Work task -
Your task is to give the data again, exactly, with every line intact.

Pixel coordinate grounding data

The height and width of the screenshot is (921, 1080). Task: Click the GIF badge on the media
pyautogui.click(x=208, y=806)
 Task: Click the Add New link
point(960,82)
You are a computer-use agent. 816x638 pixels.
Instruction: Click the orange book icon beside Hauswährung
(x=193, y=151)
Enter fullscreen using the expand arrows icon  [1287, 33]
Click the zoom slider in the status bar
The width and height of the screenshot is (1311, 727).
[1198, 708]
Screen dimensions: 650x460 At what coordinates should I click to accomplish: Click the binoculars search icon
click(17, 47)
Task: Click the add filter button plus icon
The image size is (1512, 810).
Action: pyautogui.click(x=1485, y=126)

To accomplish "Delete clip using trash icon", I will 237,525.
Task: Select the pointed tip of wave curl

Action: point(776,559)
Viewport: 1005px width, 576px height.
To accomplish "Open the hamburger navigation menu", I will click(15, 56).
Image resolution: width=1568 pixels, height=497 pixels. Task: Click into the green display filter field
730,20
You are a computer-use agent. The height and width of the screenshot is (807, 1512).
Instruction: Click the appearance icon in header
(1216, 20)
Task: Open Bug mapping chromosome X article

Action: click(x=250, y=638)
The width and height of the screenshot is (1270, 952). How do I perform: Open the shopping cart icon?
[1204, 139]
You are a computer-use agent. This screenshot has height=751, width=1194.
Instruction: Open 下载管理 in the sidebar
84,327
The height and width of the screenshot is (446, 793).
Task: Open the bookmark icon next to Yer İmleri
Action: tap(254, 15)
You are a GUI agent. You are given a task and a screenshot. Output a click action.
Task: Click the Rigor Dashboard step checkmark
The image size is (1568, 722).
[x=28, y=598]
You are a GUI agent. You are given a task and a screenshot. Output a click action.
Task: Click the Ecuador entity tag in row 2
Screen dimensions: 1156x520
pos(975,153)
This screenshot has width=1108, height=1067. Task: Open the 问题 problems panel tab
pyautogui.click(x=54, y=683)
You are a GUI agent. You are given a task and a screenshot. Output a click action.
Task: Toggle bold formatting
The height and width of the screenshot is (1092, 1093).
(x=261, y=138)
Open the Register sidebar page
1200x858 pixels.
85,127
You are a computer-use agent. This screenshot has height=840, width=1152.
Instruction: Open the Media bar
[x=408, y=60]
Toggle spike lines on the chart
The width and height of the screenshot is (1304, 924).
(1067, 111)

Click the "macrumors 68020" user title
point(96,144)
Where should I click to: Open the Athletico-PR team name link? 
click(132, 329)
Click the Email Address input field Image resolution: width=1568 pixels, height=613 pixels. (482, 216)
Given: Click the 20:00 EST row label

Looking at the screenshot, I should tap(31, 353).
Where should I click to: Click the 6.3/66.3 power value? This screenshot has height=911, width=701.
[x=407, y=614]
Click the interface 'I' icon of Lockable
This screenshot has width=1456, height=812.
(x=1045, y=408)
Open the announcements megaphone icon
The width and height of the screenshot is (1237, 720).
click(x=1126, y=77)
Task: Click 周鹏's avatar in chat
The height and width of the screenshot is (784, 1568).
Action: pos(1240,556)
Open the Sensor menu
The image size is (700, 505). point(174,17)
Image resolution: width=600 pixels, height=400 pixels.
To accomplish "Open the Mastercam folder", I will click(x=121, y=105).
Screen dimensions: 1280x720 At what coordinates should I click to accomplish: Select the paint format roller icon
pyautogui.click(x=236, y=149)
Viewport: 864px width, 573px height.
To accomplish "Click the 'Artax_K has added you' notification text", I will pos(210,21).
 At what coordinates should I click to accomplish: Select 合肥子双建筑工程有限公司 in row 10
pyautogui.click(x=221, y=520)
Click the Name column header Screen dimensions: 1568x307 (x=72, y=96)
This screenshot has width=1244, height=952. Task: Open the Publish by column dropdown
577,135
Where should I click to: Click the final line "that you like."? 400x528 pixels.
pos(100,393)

Exercise result -
The height and width of the screenshot is (921, 1080). Task: Click the GIF badge on the media
pyautogui.click(x=208, y=806)
 Task: Click the Add New link
point(960,82)
You are a computer-use agent. 816x638 pixels.
Instruction: Click the orange book icon beside Hauswährung
(x=193, y=151)
Enter fullscreen using the expand arrows icon  [1287, 33]
Click the zoom slider in the status bar
The width and height of the screenshot is (1311, 727).
[1198, 708]
Screen dimensions: 650x460 At what coordinates should I click to accomplish: Click the binoculars search icon
click(17, 47)
Task: Click the add filter button plus icon
The image size is (1512, 810).
Action: pyautogui.click(x=1485, y=126)

To accomplish "Delete clip using trash icon", I will 237,525.
Task: Select the pointed tip of wave curl

Action: point(776,559)
Viewport: 1005px width, 576px height.
To accomplish "Open the hamburger navigation menu", I will click(15, 56).
Image resolution: width=1568 pixels, height=497 pixels. Task: Click into the green display filter field
730,20
You are a computer-use agent. The height and width of the screenshot is (807, 1512).
Instruction: Click the appearance icon in header
(1216, 20)
Task: Open Bug mapping chromosome X article

Action: click(x=250, y=638)
The width and height of the screenshot is (1270, 952). How do I perform: Open the shopping cart icon?
[1204, 139]
You are a computer-use agent. This screenshot has height=751, width=1194.
Instruction: Open 下载管理 in the sidebar
84,327
The height and width of the screenshot is (446, 793).
Task: Open the bookmark icon next to Yer İmleri
Action: tap(254, 15)
You are a GUI agent. You are given a task and a screenshot. Output a click action.
Task: Click the Rigor Dashboard step checkmark
The image size is (1568, 722).
[x=28, y=598]
You are a GUI agent. You are given a task and a screenshot. Output a click action.
Task: Click the Ecuador entity tag in row 2
Screen dimensions: 1156x520
pos(975,153)
This screenshot has width=1108, height=1067. Task: Open the 问题 problems panel tab
pyautogui.click(x=54, y=683)
You are a GUI agent. You are given a task and a screenshot. Output a click action.
Task: Toggle bold formatting
The height and width of the screenshot is (1092, 1093).
(x=261, y=138)
Open the Register sidebar page
1200x858 pixels.
85,127
You are a computer-use agent. This screenshot has height=840, width=1152.
Instruction: Open the Media bar
[x=408, y=60]
Toggle spike lines on the chart
The width and height of the screenshot is (1304, 924).
(1067, 111)

Click the "macrumors 68020" user title
point(96,144)
Where should I click to: Open the Athletico-PR team name link? 
click(132, 329)
Click the Email Address input field Image resolution: width=1568 pixels, height=613 pixels. (482, 216)
Given: Click the 20:00 EST row label

Looking at the screenshot, I should tap(31, 353).
Where should I click to: Click the 6.3/66.3 power value? This screenshot has height=911, width=701.
[x=407, y=614]
Click the interface 'I' icon of Lockable
This screenshot has width=1456, height=812.
(x=1045, y=408)
Open the announcements megaphone icon
The width and height of the screenshot is (1237, 720).
click(x=1126, y=77)
Task: Click 周鹏's avatar in chat
The height and width of the screenshot is (784, 1568).
Action: pos(1240,556)
Open the Sensor menu
The image size is (700, 505). point(174,17)
Image resolution: width=600 pixels, height=400 pixels.
To accomplish "Open the Mastercam folder", I will click(x=121, y=105).
Screen dimensions: 1280x720 At what coordinates should I click to accomplish: Select the paint format roller icon
pyautogui.click(x=236, y=149)
Viewport: 864px width, 573px height.
To accomplish "Click the 'Artax_K has added you' notification text", I will pos(210,21).
 At what coordinates should I click to accomplish: Select 合肥子双建筑工程有限公司 in row 10
pyautogui.click(x=221, y=520)
Click the Name column header Screen dimensions: 1568x307 (x=72, y=96)
This screenshot has width=1244, height=952. Task: Open the Publish by column dropdown
577,135
Where should I click to: Click the final line "that you like."? 400x528 pixels.
pos(100,393)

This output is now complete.